Having washed, slicked down their hair with brilliantine and donned clean shirts, kecks and shoes, the boys thundered down the stairs again and it was not long before the sacks of cooked shrimps were piled on the handcart and being pushed along Crosby Road by three neatly attired young gentlemen, eager for a bit of fun.

Neither Gus nor the younger boys had been into the city centre for several days and they were shocked to find the streets buzzing with policemen and with obvious signs, such as smashed shop windows and litter everywhere, that a crowd had recently rioted there. Now, however, apart from the obvious police presence, the streets were almost empty and the boys and their catch proceeded without interference right up to Bill’s stall in the fish market. There were few customers and even fewer stallholders, but Bill thanked them for the shrimps and sent Kenny, the little lad who helped him when he was busy, round to Roper’s for more ice.

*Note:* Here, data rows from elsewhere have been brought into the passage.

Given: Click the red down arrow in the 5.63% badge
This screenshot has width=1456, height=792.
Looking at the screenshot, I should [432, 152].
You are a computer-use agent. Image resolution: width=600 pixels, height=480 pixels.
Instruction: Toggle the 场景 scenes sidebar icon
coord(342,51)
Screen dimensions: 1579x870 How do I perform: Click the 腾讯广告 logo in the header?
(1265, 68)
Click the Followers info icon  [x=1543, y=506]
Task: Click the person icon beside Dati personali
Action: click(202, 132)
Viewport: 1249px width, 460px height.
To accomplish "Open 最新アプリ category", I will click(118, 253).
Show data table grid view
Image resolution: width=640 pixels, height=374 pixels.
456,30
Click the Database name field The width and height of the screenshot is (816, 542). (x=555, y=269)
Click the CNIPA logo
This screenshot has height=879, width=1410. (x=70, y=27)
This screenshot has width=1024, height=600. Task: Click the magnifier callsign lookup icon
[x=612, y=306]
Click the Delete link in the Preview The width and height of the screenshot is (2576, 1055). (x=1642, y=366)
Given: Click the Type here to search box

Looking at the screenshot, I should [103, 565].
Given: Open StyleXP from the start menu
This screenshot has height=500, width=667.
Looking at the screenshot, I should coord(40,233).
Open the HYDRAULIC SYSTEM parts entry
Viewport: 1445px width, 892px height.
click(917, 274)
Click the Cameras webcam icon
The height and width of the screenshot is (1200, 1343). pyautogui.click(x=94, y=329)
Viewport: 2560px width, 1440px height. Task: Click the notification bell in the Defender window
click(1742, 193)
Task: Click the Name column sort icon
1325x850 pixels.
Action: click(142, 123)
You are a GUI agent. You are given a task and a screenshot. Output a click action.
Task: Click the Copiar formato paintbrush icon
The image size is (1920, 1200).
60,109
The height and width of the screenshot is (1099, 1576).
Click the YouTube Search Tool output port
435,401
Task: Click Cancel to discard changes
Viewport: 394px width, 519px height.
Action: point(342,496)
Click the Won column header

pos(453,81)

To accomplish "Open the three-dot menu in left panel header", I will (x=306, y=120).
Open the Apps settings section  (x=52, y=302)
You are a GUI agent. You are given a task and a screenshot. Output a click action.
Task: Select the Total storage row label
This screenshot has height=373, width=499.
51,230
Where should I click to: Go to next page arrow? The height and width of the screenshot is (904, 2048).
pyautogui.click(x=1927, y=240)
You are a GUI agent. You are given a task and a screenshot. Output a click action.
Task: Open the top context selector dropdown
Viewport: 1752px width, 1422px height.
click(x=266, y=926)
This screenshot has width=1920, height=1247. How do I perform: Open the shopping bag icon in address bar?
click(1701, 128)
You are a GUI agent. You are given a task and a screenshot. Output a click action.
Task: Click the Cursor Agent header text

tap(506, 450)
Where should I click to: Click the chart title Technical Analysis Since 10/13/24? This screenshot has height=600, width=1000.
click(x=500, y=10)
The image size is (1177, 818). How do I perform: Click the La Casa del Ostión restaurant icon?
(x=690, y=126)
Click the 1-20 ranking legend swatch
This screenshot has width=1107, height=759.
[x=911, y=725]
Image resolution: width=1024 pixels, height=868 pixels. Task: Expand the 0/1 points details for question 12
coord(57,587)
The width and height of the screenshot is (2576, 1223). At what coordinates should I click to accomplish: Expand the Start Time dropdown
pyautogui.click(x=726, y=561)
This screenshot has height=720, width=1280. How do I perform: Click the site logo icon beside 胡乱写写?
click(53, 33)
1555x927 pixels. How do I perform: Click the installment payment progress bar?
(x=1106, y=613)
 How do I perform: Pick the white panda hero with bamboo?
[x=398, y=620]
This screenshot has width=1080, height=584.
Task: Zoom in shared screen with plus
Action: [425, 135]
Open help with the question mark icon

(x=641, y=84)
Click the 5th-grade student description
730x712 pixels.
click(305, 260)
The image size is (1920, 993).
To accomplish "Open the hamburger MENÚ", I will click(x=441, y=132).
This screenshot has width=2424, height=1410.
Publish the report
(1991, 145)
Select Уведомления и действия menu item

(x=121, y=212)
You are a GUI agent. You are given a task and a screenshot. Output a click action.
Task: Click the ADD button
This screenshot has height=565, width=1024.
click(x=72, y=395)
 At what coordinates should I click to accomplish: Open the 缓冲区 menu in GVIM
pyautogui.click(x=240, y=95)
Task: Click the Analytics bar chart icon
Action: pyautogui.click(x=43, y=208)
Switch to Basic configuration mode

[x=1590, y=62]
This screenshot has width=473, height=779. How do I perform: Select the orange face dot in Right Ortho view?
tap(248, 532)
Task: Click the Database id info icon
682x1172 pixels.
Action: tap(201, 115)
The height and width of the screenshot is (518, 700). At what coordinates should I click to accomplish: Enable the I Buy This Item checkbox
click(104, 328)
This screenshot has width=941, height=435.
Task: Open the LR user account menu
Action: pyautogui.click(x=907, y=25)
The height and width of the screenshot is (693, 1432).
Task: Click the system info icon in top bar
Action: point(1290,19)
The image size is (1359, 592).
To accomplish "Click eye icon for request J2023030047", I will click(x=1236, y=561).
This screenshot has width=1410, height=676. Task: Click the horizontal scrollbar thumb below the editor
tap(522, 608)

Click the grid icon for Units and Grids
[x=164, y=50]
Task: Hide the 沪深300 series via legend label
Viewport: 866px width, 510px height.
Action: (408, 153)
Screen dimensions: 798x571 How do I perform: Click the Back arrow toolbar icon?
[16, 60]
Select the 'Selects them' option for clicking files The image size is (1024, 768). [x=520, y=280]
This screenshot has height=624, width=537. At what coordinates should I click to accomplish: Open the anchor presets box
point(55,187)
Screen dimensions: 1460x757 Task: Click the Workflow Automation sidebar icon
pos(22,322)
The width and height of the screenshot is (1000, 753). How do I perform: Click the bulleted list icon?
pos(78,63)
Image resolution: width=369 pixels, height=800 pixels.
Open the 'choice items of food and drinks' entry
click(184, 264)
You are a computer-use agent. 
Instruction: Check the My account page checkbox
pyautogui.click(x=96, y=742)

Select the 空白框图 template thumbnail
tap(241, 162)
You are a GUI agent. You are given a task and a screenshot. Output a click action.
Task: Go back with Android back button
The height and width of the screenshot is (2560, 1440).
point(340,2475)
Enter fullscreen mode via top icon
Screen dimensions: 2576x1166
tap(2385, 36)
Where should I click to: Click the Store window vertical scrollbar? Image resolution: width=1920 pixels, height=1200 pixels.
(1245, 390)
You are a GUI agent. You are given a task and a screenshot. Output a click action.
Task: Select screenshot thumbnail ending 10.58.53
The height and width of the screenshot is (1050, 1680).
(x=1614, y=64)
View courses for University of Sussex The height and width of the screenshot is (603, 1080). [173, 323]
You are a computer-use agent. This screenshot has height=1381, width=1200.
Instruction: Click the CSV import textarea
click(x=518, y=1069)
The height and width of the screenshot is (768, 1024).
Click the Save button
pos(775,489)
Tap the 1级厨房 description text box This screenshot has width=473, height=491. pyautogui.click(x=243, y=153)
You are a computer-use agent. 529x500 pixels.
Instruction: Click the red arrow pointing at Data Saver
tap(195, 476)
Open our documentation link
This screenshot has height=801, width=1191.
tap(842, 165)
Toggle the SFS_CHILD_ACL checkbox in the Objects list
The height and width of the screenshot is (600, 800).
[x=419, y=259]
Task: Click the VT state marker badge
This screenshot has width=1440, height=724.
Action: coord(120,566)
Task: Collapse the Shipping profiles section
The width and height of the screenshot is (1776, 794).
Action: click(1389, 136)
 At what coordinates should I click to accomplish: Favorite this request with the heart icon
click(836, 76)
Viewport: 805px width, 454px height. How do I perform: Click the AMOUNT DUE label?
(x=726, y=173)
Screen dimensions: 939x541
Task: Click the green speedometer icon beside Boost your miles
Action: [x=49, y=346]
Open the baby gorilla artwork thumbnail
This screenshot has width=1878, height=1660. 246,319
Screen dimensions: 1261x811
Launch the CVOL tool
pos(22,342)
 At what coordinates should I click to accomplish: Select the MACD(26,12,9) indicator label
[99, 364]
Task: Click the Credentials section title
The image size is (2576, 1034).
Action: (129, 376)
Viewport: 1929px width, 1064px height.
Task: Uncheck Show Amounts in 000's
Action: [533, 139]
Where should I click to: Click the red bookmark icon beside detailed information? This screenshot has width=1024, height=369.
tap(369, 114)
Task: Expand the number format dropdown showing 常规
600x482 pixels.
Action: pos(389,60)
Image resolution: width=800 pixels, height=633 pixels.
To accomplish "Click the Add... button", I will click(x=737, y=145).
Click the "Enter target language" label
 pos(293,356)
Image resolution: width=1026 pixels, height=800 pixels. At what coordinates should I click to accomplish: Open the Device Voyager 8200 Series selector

‘We had a rare do here this morning,’ Bill told his sons as they unloaded the shrimps. ‘The strikers came in a body to hear some feller address them from St George’s Plateau. It seems things got out of hand, though, and there was no end of damage done. They called the troops in, I’ve heard, and someone was shot. We heard the burst of gunfire from here, but Jack Gibson, who were doin’ a delivery along Lime Street, said the troops fired over the heads of the crowd. Bullets go astray, though,’ he added wisely, ‘and sometimes it ain’t only the troops what get themselves armed – there’s fellers here what fought in the Boer War an’ never handed in their weapons, so I’ve heard.’

‘It’s quiet enough out there now,’ Gus observed. ‘The place is crawling wi’ scuffers, mind, so I suppose it would be. I were goin’ round to the Crown for a beer, but will they be open? I noticed several shops closed as we came along.’